--- Requirement ---
Every entry needs to be repeated exactly, with nothing left out.

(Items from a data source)
Content starts

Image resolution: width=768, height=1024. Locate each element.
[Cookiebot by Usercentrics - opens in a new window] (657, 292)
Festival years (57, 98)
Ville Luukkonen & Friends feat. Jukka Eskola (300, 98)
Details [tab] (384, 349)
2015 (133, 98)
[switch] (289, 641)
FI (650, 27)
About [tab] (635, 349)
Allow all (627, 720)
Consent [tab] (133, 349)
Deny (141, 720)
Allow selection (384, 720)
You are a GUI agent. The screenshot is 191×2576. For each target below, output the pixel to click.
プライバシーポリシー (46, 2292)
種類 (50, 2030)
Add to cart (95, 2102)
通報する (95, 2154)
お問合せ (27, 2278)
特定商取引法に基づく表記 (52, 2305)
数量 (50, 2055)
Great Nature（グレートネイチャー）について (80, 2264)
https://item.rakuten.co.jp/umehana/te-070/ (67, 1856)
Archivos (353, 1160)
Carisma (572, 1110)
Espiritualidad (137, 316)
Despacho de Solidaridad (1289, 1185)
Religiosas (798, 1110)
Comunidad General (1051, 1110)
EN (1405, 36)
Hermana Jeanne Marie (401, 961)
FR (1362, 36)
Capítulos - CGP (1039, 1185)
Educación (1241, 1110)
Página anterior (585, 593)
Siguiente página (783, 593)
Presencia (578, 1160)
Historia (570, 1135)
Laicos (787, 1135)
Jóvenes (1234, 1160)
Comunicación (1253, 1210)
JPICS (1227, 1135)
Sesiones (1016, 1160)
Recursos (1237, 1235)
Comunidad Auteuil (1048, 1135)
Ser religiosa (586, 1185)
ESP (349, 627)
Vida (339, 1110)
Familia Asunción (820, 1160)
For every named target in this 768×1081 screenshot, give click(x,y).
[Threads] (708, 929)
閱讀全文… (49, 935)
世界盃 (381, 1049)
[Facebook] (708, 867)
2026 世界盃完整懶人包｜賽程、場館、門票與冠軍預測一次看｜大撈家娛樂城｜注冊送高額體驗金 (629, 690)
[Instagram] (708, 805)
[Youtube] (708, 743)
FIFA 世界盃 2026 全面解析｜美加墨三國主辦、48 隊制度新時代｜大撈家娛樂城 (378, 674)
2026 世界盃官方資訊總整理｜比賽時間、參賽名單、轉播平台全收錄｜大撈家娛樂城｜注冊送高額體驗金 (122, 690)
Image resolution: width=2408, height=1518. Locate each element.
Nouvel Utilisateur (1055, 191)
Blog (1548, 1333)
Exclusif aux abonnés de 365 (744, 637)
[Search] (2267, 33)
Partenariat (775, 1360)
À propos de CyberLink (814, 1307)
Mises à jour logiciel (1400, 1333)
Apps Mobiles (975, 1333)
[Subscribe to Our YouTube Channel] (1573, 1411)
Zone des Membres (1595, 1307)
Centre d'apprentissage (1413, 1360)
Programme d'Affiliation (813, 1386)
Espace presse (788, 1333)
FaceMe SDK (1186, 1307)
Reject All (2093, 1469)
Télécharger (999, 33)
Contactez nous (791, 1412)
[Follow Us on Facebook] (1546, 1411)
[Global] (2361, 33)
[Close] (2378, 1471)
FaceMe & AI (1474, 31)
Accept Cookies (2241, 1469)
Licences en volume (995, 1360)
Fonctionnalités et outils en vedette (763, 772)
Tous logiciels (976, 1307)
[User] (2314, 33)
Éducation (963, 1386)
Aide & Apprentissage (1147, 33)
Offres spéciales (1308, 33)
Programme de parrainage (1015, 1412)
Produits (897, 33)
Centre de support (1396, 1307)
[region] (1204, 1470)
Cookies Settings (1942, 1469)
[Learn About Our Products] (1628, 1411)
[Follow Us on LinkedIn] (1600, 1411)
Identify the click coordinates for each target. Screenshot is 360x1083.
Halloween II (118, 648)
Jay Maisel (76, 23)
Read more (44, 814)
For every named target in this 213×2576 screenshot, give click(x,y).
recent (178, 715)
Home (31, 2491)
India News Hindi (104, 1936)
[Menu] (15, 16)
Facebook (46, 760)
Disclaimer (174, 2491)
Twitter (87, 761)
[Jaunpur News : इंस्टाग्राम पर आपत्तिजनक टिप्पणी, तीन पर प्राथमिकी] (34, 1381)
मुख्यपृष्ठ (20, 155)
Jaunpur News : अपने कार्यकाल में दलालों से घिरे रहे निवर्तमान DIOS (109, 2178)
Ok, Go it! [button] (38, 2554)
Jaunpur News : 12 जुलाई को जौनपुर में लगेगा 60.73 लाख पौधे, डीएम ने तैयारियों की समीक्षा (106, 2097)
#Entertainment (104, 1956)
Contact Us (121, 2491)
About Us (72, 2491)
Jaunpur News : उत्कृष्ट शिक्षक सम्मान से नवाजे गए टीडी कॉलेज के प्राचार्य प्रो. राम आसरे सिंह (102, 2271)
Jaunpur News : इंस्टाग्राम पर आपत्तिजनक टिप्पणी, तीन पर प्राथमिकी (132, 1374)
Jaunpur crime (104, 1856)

Content ends

--- Response ---
Image resolution: width=768, height=1024. Locate each element.
[Cookiebot by Usercentrics - opens in a new window] (657, 292)
Festival years (57, 98)
Ville Luukkonen & Friends feat. Jukka Eskola (300, 98)
Details [tab] (384, 349)
2015 (133, 98)
[switch] (289, 641)
FI (650, 27)
About [tab] (635, 349)
Allow all (627, 720)
Consent [tab] (133, 349)
Deny (141, 720)
Allow selection (384, 720)
You are a GUI agent. The screenshot is 191×2576. For each target below, output the pixel to click.
プライバシーポリシー (46, 2292)
種類 (50, 2030)
Add to cart (95, 2102)
通報する (95, 2154)
お問合せ (27, 2278)
特定商取引法に基づく表記 (52, 2305)
数量 (50, 2055)
Great Nature（グレートネイチャー）について (80, 2264)
https://item.rakuten.co.jp/umehana/te-070/ (67, 1856)
Archivos (353, 1160)
Carisma (572, 1110)
Espiritualidad (137, 316)
Despacho de Solidaridad (1289, 1185)
Religiosas (798, 1110)
Comunidad General (1051, 1110)
EN (1405, 36)
Hermana Jeanne Marie (401, 961)
FR (1362, 36)
Capítulos - CGP (1039, 1185)
Educación (1241, 1110)
Página anterior (585, 593)
Siguiente página (783, 593)
Presencia (578, 1160)
Historia (570, 1135)
Laicos (787, 1135)
Jóvenes (1234, 1160)
Comunicación (1253, 1210)
JPICS (1227, 1135)
Sesiones (1016, 1160)
Recursos (1237, 1235)
Comunidad Auteuil (1048, 1135)
Ser religiosa (586, 1185)
ESP (349, 627)
Vida (339, 1110)
Familia Asunción (820, 1160)
For every named target in this 768×1081 screenshot, give click(x,y).
[Threads] (708, 929)
閱讀全文… (49, 935)
世界盃 (381, 1049)
[Facebook] (708, 867)
2026 世界盃完整懶人包｜賽程、場館、門票與冠軍預測一次看｜大撈家娛樂城｜注冊送高額體驗金 (629, 690)
[Instagram] (708, 805)
[Youtube] (708, 743)
FIFA 世界盃 2026 全面解析｜美加墨三國主辦、48 隊制度新時代｜大撈家娛樂城 (378, 674)
2026 世界盃官方資訊總整理｜比賽時間、參賽名單、轉播平台全收錄｜大撈家娛樂城｜注冊送高額體驗金 (122, 690)
Image resolution: width=2408, height=1518. Locate each element.
Nouvel Utilisateur (1055, 191)
Blog (1548, 1333)
Exclusif aux abonnés de 365 (744, 637)
[Search] (2267, 33)
Partenariat (775, 1360)
À propos de CyberLink (814, 1307)
Mises à jour logiciel (1400, 1333)
Apps Mobiles (975, 1333)
[Subscribe to Our YouTube Channel] (1573, 1411)
Zone des Membres (1595, 1307)
Centre d'apprentissage (1413, 1360)
Programme d'Affiliation (813, 1386)
Espace presse (788, 1333)
FaceMe SDK (1186, 1307)
Reject All (2093, 1469)
Télécharger (999, 33)
Contactez nous (791, 1412)
[Follow Us on Facebook] (1546, 1411)
[Global] (2361, 33)
[Close] (2378, 1471)
FaceMe & AI (1474, 31)
Accept Cookies (2241, 1469)
Licences en volume (995, 1360)
Fonctionnalités et outils en vedette (763, 772)
Tous logiciels (976, 1307)
[User] (2314, 33)
Éducation (963, 1386)
Aide & Apprentissage (1147, 33)
Offres spéciales (1308, 33)
Programme de parrainage (1015, 1412)
Produits (897, 33)
Centre de support (1396, 1307)
[region] (1204, 1470)
Cookies Settings (1942, 1469)
[Learn About Our Products] (1628, 1411)
[Follow Us on LinkedIn] (1600, 1411)
Identify the click coordinates for each target. Screenshot is 360x1083.
Halloween II (118, 648)
Jay Maisel (76, 23)
Read more (44, 814)
For every named target in this 213×2576 screenshot, give click(x,y).
recent (178, 715)
Home (31, 2491)
India News Hindi (104, 1936)
[Menu] (15, 16)
Facebook (46, 760)
Disclaimer (174, 2491)
Twitter (87, 761)
[Jaunpur News : इंस्टाग्राम पर आपत्तिजनक टिप्पणी, तीन पर प्राथमिकी] (34, 1381)
मुख्यपृष्ठ (20, 155)
Jaunpur News : अपने कार्यकाल में दलालों से घिरे रहे निवर्तमान DIOS (109, 2178)
Ok, Go it! [button] (38, 2554)
Jaunpur News : 12 जुलाई को जौनपुर में लगेगा 60.73 लाख पौधे, डीएम ने तैयारियों की समीक्षा (106, 2097)
#Entertainment (104, 1956)
Contact Us (121, 2491)
About Us (72, 2491)
Jaunpur News : उत्कृष्ट शिक्षक सम्मान से नवाजे गए टीडी कॉलेज के प्राचार्य प्रो. राम आसरे सिंह (102, 2271)
Jaunpur News : इंस्टाग्राम पर आपत्तिजनक टिप्पणी, तीन पर प्राथमिकी (132, 1374)
Jaunpur crime (104, 1856)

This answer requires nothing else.